In 1951 Henrietta Lacks, a young black woman, was admitted to Johns Hopkins University with aggressive, terminal cervical cancer. Her physician attempted to culture her tumor cells for research; a procedure that had always failed—until cells were taken from Ms. Lacks. Her cells grew. And grew. And grew some more. The cells from Ms. Lacks became known as the HeLa cell line (HErietta LAcks), and this line is one of the most commonly used cell cultures for scientific research the world over. As an undergraduate researcher in 1979, I was given HeLa cells for a project by my lab director. The eradication of polio, our understanding of genetics, and a vaccine for HPV all come from work with HeLa. We owe a debt of gratitude to Ms. Lacks.
There’s just one thing. Ms. Lacks was never asked whether it was alright to use her tissue, her body. As discussed in Rebecca Skloot’s The Immortal Life of Henrietta Lacks, neither Ms. Lacks nor her relatives even knew about the culture for many years after her death.
Although Hopkins never made money from the cells, there are now more than 17,000 patents worldwide, many presumably making money, made possible because of HeLa-related research. After Ms. Lacks’ case became public knowledge, it spurred new rules relating to patient rights, medical consent, and organ transplant. As the saying goes, “Nothing about me without me.”
Now we’ve entered a new era. The discussion extends beyond tumors, kidneys, and livers. Patient rights are extending your bits and bytes—your data. Allow me to explain.
Privacy and security
Most are familiar with patient confidentiality and HIPAA. Hospitals have a legal obligation to keep your information secure—but medical records have intrinsic financial value. With all the personal information stored in medical records, some estimate that a person’s medical record is 10 times more valuable than their financial data.

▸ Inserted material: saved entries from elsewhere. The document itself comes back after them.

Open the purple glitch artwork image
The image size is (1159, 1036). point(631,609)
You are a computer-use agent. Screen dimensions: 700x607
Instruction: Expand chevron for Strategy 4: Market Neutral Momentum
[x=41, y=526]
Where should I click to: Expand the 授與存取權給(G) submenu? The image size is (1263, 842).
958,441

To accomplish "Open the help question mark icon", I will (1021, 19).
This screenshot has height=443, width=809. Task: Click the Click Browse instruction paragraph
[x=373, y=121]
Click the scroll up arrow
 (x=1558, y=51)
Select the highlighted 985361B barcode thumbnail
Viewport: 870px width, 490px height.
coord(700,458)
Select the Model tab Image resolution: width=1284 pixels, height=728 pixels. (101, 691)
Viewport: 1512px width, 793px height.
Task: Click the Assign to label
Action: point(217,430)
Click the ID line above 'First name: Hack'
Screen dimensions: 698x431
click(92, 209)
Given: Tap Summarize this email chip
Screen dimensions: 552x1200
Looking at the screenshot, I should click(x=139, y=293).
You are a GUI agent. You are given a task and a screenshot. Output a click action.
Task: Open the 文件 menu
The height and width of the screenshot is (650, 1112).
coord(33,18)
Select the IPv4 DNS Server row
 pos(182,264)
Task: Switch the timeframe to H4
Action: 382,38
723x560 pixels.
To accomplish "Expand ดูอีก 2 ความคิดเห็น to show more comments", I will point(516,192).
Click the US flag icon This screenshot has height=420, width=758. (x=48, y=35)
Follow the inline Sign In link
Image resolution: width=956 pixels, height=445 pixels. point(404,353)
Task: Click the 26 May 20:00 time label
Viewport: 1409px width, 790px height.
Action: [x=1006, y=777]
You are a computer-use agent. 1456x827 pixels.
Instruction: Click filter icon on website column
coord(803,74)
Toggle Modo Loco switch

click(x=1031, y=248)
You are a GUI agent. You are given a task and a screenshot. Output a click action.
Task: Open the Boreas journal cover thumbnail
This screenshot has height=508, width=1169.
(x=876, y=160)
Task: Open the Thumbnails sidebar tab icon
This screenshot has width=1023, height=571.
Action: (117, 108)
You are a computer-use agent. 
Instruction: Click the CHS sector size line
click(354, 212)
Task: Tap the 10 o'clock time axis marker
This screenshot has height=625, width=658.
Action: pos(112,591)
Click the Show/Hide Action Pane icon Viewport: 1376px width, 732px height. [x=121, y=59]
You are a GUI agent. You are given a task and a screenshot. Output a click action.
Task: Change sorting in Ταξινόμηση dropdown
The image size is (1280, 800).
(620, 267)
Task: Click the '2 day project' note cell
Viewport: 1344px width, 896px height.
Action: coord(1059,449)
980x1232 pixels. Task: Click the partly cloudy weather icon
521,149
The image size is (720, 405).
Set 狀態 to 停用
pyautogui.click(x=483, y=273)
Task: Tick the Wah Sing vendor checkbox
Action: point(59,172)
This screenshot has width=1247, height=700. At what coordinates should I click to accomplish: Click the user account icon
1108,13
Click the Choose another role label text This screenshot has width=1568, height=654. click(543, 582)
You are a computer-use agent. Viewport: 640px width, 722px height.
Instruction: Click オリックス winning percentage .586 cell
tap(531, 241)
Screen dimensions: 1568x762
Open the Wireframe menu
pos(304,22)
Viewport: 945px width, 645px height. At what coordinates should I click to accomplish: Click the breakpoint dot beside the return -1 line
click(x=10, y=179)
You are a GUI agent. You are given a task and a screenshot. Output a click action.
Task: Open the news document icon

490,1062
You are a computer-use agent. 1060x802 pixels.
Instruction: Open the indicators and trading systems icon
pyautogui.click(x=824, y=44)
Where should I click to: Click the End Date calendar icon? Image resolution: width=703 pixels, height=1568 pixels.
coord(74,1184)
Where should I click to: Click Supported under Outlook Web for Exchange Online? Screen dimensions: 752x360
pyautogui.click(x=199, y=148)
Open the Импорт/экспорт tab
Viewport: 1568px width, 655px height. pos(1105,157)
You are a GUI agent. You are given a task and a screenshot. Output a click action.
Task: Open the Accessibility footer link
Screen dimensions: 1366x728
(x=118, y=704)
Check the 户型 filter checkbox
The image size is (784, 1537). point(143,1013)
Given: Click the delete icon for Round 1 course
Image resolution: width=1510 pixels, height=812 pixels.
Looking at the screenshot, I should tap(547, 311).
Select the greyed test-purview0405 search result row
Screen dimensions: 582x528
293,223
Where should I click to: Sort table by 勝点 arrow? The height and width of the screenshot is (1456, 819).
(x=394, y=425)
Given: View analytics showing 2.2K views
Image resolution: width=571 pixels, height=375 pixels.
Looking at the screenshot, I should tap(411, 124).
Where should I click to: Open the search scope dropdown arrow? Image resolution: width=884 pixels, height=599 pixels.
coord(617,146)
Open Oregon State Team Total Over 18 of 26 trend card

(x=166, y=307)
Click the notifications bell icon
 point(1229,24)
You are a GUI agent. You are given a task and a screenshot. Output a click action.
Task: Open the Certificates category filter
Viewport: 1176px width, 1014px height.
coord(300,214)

Like organs, healthcare data has intrinsic value. An article in Lancet Digital Health posed the question: Is healthcare data the new blood, the new oil? Artificial intelligence (AI) has conceptually been available for several decades, but tech advances just over the past 3 or 4 years have made AI a true business tool. And the fuel for AI is data. Information from healthcare systems, insurers, pharmaceutical organizations, and device manufacturers could drive the next generation of cures. Just like Henriettta Lacks’ cells had no value for her family without Hopkins’ ability to culture them, your healthcare data has no value unless paired with the right technology. When your anonymized data are combined with data from millions of other patients and the right technology is applied, real value is created.
When we think about health-related discrimination, we usually think of patients being denied employment based on chronic illness. While your data cannot be used against you in other industries (for example, your car has a black box to collect data from accidents and to improve driver safety, but this information cannot be used against you), in some instances medical data has been used to deny benefits. Recently a patient was denied a CPAP device for his sleep apnea. As it turns out, the device manufacturer was sharing his health data with his insurer! Given that the device costs insurers $225 million annually, Medicare has specific rules about how often patients must it. Expect more efforts to monitor compliance. Overall, the device market (172 billion in 2013) dwarfs genetic testing (predicted to be 22 billion in 2024).
Should data be treated like blood? Similar to the Red Cross or the blood bank, a “DataCross” or databank
Blood and data share many similarities. Blood defines us, but we donate to help others in their time of need. Your (extra) blood is of no value to you. However, it is lifesaving when given to others to process and distribute. The same is true of data. Your data define you, but without outside assistance, your data are worthless. When mixed with the data of others, yours become increasingly valuable. Collectively, our data can improve care and identify future cures.
Where do we go from here?
Is healthcare a right or a social contract?
A civil society should care for its citizens—that means basic levels of food, housing, education, safety, and yes, healthcare. Although we treat healthcare as a limitless resource, it’s really not. We seem to practice what I call irrational rationing—questionable spending on things like end-of-life care for our oldest citizens while scrimping on child healthcare and other public health initiatives.
If you accept that healthcare is a limited resource and should be rationed appropriately, in the world of data, my preference would be a model in which you must give to get. For example, if you want access to a healthcare service (like a CPAP device), there could be one price if you share data, and another price if you opt out.
Currently, once anonymized, HIPAA provisions suggest you don’t own your data anymore. And while I support consent, the requirement to ask patients to approve use of their anonymized data each and every time there is a need has serious public health repercussions.
Don’t be Facebook. Transparency and choice are critical
Most hospitals, payers, and other vendors consider your data their data. However, others feel that if a patient adds value, they should participate in the profits. It’s hard to imagine how this would be done. Blockchain or other technologies could potentially record and reward for “micro” transactions, for an individual’s data, but collective data is where the true value lies.
While her legacy, her cells, have been an invaluable legacy to millions of others, Henrietta Lacks’ family feels that they are owed for their mother’s unknowing contribution. There needs to be more fluid, transparent process, one protecting patient privacy and rights, but sensitive to the benefits for society at large. As we move from tissue to even smaller units—your bytes and bits—the need for conversation and some better form of consent will grow.